UNESCO WORLD, ENVIRONMENTAL AND CULTURAL HERITAGE.
The Cinque Terre with its five seaside villages, the crystal-clear sea and the mountains behind them have been included in the UNESCO world environmental and cultural heritage.
They are composed of the villages of Monterosso, Vernazza, Corniglia, Manarola and Riomaggiore.
The village of Riomaggiore rises perched on the sea between two steep hills that stretch steeply towards the sea. The peculiarity of the colorful houses on the edge is that it has a double entrance, one at the end of the alley the other at the back at the height of the upper road: a structure dating back to 1500 to allow the inhabitants a rapid escape in the event of Saracen raids. From Riomaggiore the famous Via dell’Amore starts, a magnificent route a little over a kilometer long overlooking the sea that leads up to Manarola.

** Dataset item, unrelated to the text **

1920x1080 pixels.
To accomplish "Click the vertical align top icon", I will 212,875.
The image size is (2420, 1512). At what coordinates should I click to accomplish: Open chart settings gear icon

Manarola is a delightful little town of colorful houses that hug like an embrace towards the sea. It is believed that the name Manarola is due to an ancient magna Roea, or magna rota, a large wheel of a water mill. In the lower part of the village you can appreciate the old mill or oil mill.
The church of San Lorenzo of 1338 in the Gothic-Ligurian style of the Masters Antelami, the Campanile Bianco, an ancient control tower and sighting, the historic Hospital of San Rocco and the fifteenth-century Oratory of the Disciplined of the Santissima Annunziata are worth a visit.
Corniglia is the only village in the Cinque Terre that the sea sees it from the height of its lush promontory. Its low and wide houses are more reminiscent of the hinterland than the typical coastal houses, testifying to the land’s vocation for the land. We advise you to enjoy a walk along the paths that connect it to the nearby Manarola and Vernazza: views and breathtaking views overlooking the sea.
Vernazza offers one of the most enchanting villages of the Cinque Terre: pastel-colored houses, the small port, the small square and a beach crescent. The term Vernazza derives from the Latin adjective “verna” whose meaning stands for “indigenous, of the place”. This name would then be passed to indicate the wine produced by local farmers. In front of the harbor you can admire the Church of Santa Margherita di Antiochia from the 13th century in Ligurian Gothic style with its octagonal bell tower with an ogival dome.
In Monterosso, the most western village, you will find a long sandy beach and a very picturesque town characterized by the contrast between the old town with its medieval churches and the new town with its bathing establishments and the statue of the giant that dominates the beach of Fegina. The Giant is a 14-meter sculpture depicting the Neptune which, although damaged by bombing and storm surges, is still great. In the village you will find examples of Ligurian Gothic, such as the Church of San Giovanni Battista, nineteenth century residences, such as Villa Montale, or religious buildings such as the Sanctuary of Nostra Signora di Soviore or the Hermitage of Sant’Antonio del Mesco.